Die erstaunlich zahlreiche Präsenz deutscher Konzernlenker auf der Münchner Sicherheitskonferenz zeigt, dass auch in der Wirtschaft das Bewusstsein dafür gewachsen ist, dass Sicherheit die Grundlage nicht nur für die Freiheit sondern auch für eine funktionierende Marktwirtschaft ist. Charles-Edouard Bouée, Chef der Unternehmensberatung Roland Berger, nannte politische Unsicherheit als das „größte Risiko“ für die Wirtschaft.

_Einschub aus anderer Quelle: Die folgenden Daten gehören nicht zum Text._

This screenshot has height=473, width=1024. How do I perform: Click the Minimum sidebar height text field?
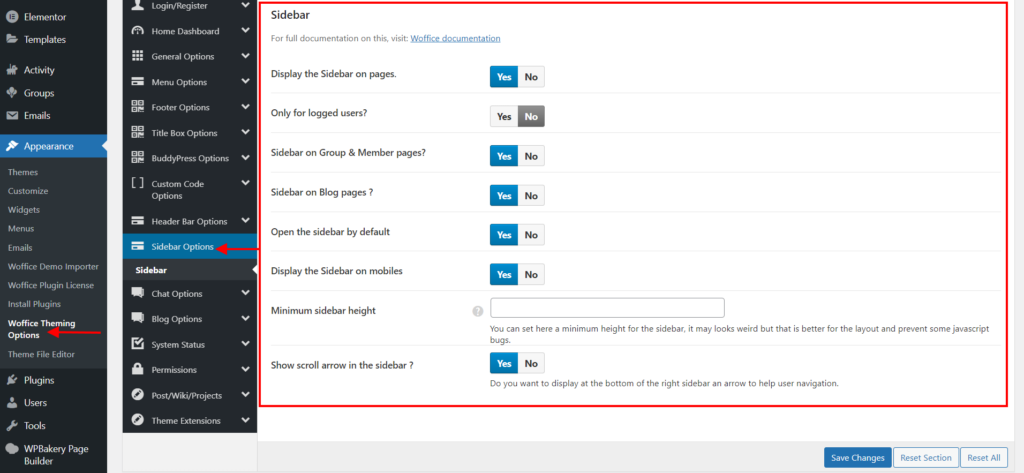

Diese Sicherheit kann nur ein starker Staat leisten. Bisher haben die USA diese Rolle weitgehend auch für Deutschland übernommen. Unter Donald Trump scheint das nicht mehr uneingeschränkt der Fall zu sein. In Deutschland, das unter dem Schirm der USA und unter der Last der eigenen Geschichte gewohnt ist, Politik als moralische Entscheidung für das Gute zu betrachten, scheint man immer noch nicht wirklich klar darüber zu sein, was es bedeutet, Sicherheitsverantwortung zu übernehmen. Sie ist nicht darauf gerichtet die Welt „besser“ zu machen, wie es Merkel anmahnte, sondern sicherer. Diese Aufgabe lässt sich nicht entmilitarisieren.
Sie beruht schließlich darauf, allen potentiellen Gefährdern dieser Sicherheit glaubwürdig zu demonstrieren, dass man im äußersten Fall zum Einsatz von Gewaltmitteln bereit ist. Wäre Deutschland das?